Açılan dava ve hazırlanan iddianamenin bir hukuk ayıbı olduğunu vurgu yapan Müsiad Başkanı Dr. Ömer Bolat, davanın Anayasa Mahkemesi tarafından ön inceleme ardından reddedilmesi gerektiğini vurguladı. Anayasada gerekli düzenlemelerin yapılarak keyfi davranışların önüne geçilmesi gerektiğini ifade eden Bolat, "Türkiye'de bir memurun bile görevinden atılmasının mümkün değil. Buna rağmen bir partinin kapatılması ve siyasi yasaklı konumuna düşürülmesi trajikomik bir yanlıştır." dedi.

Hukukçular Derneği Başkanı Av. Kamil Uğur Yaralı, hazırlanan iddianamenin bir hukuk skandalı olduğunu belirterek, "Bu dava ve iddianamenin ciddiye alınacak bir tarafı yok." dedi. Hukukun normalde çözüm bulma sanatı olduğunu ifade eden Yaralı, ancak açılan bu davada hukukun bizatihi problemin odağı haline geldiğine dikkat çekti. Ciddiye alınmayacak iddianame için ironi yapılması gerektiğini belirten Yaralı, "İddianame eksik kalmış. Başsavcı kimin Cumhurbaşkanı, kimin başbakan olması gerektiğini de belirtmeliydi. Söylenecek en güzel söz sadece bu siyasilere değil vatandaşa da 10 yıl seçme yasağı getirilmeliydi. Türkiye'de hukuk bitmiştir." dedi.

Mazlumder İstanbul Şube Başkanı Ayhan Küçük, açılan dava ve hazırlanan iddianamenin demokrasiye vurulan bir kert olduğunu belirterek, insan haklarında Türkiye'yi geriye götüreceğine işaret etti.

İnsani Yardım Vakfı (İHH) Genel Başkanı Bülent Yıldırım ise, dava sonucunda oluşacak ekonomik kriz nedeniyle Türkiye'yi fakirleşmesine neden olduğu için Başsavcının yargılanması gerektiğine dikkat çekti.

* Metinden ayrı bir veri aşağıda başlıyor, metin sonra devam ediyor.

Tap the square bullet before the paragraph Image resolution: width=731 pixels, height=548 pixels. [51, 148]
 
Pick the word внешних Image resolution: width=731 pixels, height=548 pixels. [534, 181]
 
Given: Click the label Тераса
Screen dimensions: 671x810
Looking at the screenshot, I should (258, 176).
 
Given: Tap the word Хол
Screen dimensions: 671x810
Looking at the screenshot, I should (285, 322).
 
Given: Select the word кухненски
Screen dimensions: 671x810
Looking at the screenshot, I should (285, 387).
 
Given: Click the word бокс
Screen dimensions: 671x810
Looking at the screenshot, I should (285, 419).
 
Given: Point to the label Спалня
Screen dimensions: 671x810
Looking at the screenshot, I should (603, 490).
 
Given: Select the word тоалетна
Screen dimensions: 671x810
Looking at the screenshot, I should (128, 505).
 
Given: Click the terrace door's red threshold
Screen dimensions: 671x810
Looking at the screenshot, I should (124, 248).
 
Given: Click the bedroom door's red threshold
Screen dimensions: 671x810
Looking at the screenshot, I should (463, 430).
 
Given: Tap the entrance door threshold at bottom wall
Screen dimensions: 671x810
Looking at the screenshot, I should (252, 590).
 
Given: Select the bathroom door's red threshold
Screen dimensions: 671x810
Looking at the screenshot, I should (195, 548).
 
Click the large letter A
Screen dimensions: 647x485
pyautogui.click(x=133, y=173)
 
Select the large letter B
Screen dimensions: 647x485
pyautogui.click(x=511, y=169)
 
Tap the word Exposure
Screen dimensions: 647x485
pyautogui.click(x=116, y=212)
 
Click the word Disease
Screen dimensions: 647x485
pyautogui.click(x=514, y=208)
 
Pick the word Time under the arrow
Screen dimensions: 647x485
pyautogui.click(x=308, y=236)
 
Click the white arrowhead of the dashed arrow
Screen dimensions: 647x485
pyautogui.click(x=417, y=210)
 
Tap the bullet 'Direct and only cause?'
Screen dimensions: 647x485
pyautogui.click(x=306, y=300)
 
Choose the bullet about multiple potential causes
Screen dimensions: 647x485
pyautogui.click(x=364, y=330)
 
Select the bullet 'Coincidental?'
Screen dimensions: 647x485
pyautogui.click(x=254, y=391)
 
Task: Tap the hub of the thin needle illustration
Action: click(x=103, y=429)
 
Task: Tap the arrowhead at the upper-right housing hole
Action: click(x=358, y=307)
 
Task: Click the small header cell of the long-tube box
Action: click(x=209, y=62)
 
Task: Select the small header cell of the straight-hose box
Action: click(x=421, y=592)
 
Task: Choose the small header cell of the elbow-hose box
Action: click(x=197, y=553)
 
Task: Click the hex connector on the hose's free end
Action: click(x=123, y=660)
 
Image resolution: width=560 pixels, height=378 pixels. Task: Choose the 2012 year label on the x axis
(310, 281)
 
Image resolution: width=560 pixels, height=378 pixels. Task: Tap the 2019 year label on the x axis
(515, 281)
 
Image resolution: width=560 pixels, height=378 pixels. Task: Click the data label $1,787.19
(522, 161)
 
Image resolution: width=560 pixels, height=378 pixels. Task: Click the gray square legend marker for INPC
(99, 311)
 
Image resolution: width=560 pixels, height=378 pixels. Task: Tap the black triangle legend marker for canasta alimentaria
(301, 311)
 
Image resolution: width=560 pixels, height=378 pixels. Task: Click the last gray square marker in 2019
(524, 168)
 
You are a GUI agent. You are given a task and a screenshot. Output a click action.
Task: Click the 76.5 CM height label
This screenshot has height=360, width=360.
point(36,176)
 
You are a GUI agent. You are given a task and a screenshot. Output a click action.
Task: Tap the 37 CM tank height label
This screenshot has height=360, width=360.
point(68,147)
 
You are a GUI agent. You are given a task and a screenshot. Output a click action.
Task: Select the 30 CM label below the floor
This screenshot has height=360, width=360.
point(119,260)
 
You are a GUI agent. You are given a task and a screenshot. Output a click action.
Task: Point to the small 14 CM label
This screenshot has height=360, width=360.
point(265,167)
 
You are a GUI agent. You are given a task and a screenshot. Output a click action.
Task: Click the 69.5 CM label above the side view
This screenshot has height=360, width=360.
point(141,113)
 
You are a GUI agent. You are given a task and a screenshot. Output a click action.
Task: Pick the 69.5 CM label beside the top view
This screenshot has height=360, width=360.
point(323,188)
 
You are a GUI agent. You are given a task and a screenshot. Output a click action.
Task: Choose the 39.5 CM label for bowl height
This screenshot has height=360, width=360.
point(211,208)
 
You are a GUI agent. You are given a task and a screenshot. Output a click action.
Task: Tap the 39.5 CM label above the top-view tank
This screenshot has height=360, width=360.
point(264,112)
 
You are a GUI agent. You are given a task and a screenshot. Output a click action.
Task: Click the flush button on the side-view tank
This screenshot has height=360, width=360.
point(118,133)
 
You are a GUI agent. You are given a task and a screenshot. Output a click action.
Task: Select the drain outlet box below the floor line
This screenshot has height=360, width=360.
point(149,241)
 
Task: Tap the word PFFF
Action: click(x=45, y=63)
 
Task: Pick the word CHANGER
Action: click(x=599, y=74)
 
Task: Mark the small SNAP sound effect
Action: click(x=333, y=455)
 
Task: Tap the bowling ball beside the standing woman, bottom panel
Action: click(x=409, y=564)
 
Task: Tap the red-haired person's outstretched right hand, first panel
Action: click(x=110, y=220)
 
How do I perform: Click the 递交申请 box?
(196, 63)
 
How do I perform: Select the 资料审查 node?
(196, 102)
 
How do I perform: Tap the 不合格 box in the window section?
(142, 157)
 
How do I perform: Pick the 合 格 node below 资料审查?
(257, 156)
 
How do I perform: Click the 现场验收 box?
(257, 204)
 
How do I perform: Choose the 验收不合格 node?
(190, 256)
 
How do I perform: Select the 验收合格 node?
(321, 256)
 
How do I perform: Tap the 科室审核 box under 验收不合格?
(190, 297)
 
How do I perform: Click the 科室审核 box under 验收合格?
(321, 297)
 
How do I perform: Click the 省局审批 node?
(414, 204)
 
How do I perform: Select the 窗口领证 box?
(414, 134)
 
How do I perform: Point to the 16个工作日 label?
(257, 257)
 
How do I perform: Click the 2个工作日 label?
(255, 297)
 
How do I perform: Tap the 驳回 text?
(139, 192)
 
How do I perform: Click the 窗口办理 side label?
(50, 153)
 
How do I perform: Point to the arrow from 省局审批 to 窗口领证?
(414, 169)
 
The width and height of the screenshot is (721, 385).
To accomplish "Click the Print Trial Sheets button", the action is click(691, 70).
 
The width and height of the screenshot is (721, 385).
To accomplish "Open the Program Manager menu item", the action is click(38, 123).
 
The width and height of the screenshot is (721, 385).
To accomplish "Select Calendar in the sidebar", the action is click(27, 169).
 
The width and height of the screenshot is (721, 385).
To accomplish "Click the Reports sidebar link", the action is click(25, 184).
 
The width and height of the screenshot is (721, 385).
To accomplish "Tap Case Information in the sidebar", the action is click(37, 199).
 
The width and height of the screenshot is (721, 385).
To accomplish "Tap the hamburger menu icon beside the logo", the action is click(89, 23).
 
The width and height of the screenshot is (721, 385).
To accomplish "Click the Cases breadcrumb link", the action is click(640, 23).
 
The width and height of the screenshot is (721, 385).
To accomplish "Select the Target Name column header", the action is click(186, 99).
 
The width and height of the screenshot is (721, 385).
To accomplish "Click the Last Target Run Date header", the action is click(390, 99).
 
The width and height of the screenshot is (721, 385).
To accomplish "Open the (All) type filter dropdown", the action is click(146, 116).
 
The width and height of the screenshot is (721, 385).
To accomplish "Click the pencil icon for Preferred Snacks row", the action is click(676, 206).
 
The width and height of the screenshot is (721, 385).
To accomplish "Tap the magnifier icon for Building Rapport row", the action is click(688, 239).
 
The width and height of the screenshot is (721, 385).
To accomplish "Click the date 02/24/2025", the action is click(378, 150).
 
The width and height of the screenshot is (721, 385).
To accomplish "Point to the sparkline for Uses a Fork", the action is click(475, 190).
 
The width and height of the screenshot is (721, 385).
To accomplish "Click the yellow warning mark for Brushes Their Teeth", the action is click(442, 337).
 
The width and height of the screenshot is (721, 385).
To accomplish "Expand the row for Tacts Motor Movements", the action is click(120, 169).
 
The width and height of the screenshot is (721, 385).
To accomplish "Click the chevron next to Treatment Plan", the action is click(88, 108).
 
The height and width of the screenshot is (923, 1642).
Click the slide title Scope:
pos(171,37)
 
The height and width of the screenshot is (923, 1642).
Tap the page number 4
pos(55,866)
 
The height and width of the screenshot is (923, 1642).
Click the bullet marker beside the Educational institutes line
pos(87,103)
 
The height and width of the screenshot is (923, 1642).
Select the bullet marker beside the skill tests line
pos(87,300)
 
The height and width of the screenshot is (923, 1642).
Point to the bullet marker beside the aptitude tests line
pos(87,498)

Yıldırım, "Saçma sapan şeylerle ülkenin krize sokulmasını hükümet engellemeli ve gerekli düzenlemeleri yapmalıdır. Vatandaş gereken desteği seçimlerde vermiştir. Türkiye'yi dünyada küçük düşürenler ve fakirleştirenler gereken cezayı çekmelidir." diye konuştu.